Azad Zangana, a senior European economist at the investment manager Schroders, said: “A definitive regime shift has occurred, taking us into a new era. More seasoned investors may see this as a return to more normal times, akin to the period before the global financial crisis in 2008.

“However, that is yet to be seen. It could be that the stagflation – a period of persistently high inflation combined with high unemployment and stagnant demand – experienced in the late 1970s and early 1980s may be the more appropriate comparison.”

Financial markets are pricing in a 40% probability that the Bank will raise interest rates by 0.75 percentage points to 2.5% next month, which would be its largest single increase in borrowing costs since 1989. Investors expect rates could reach 4.25% by the middle of next year.

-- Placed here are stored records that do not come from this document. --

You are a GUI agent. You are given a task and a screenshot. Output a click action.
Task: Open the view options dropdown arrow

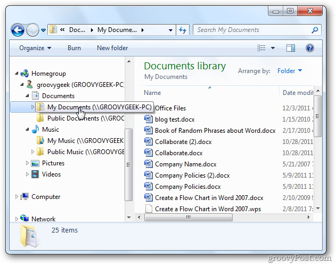(273, 48)
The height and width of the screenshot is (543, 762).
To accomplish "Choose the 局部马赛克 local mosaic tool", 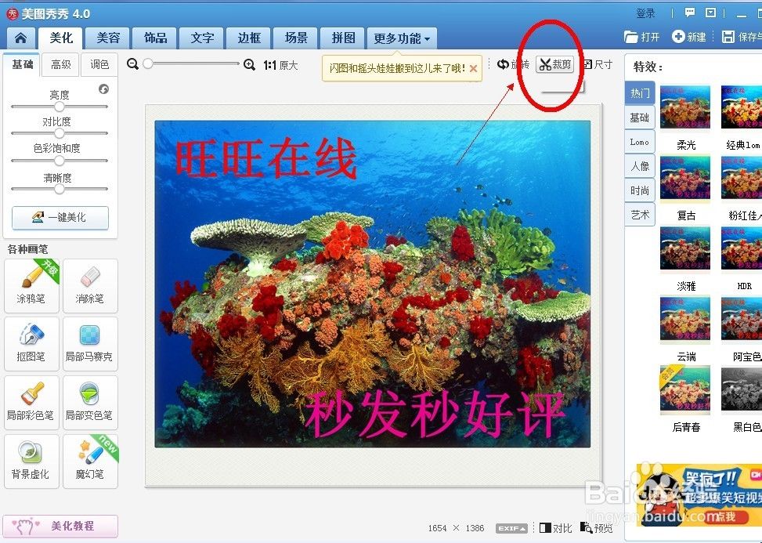I will click(x=89, y=344).
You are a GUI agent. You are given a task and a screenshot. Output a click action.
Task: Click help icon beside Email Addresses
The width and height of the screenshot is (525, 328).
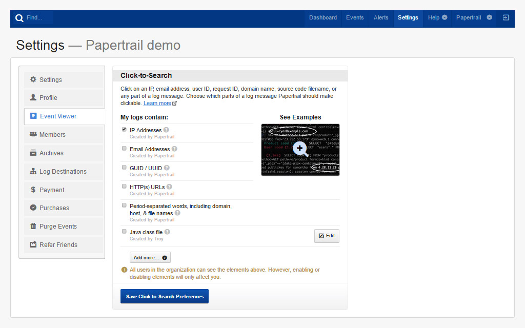pos(174,149)
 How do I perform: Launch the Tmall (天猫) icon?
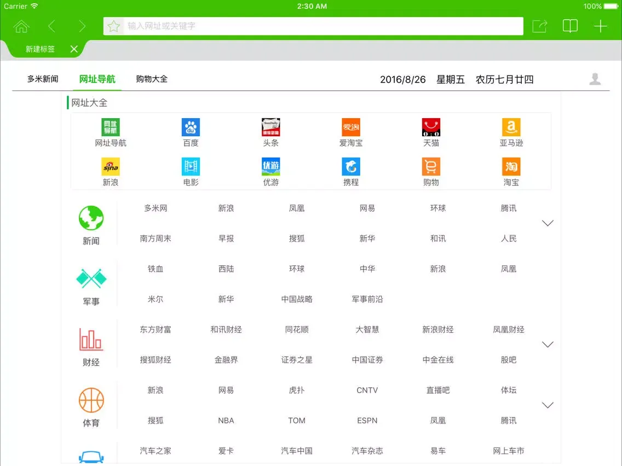point(431,127)
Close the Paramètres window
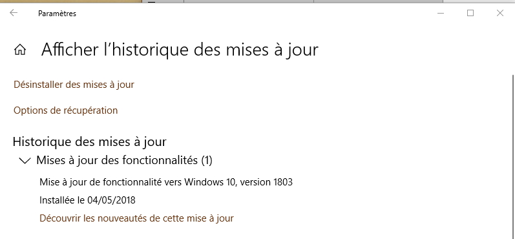515x239 pixels. click(500, 13)
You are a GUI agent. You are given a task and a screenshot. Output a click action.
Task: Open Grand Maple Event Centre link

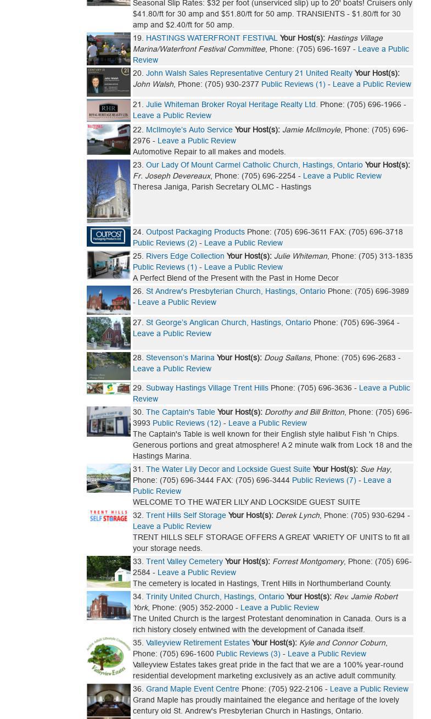[x=192, y=689]
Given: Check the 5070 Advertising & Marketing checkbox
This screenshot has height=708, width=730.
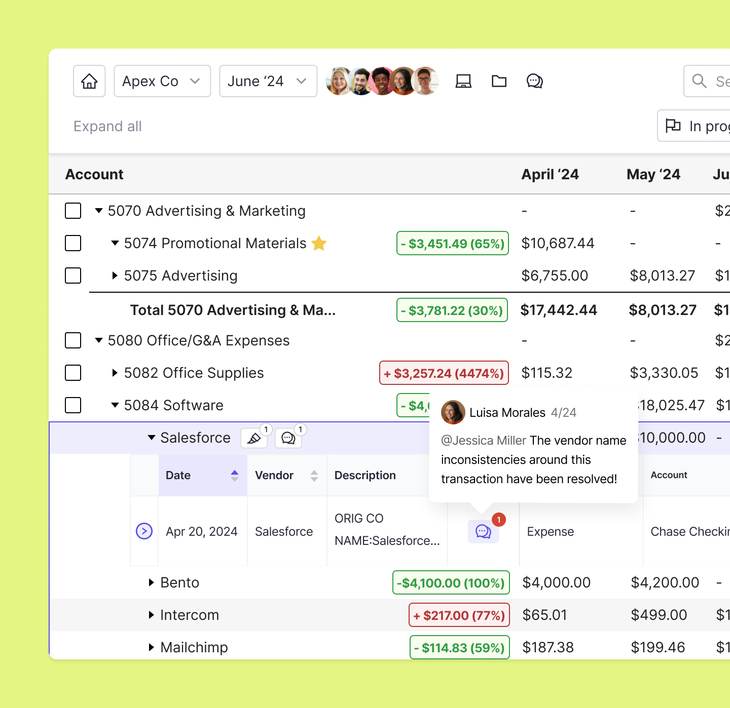Looking at the screenshot, I should pos(73,211).
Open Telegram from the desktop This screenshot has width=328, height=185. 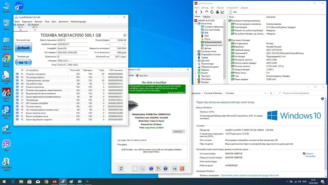tap(6, 127)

British consumer price inflation hit 10.1% for the first time in 40 years in July, and the Bank forecast it would exceed 13% in October, when regulated household energy prices are due to rise by 80%.

Goldman Sachs forecasted on Monday that British inflation could reach 22% early next year, if natural gas prices hold near current levels. The Bank and many other forecasters expect higher inflation will push Britain’s economy into a lengthy recession later this year.

An Office for National Statistics assessment of the impact on inflation from government energy bill rebates for households found they could not be viewed as lowering inflation.

Analysts at Bloomberg had estimated that a verdict to decrease inflation would have saved the UK government as much as £14bn from the cost of financing index-linked government bonds.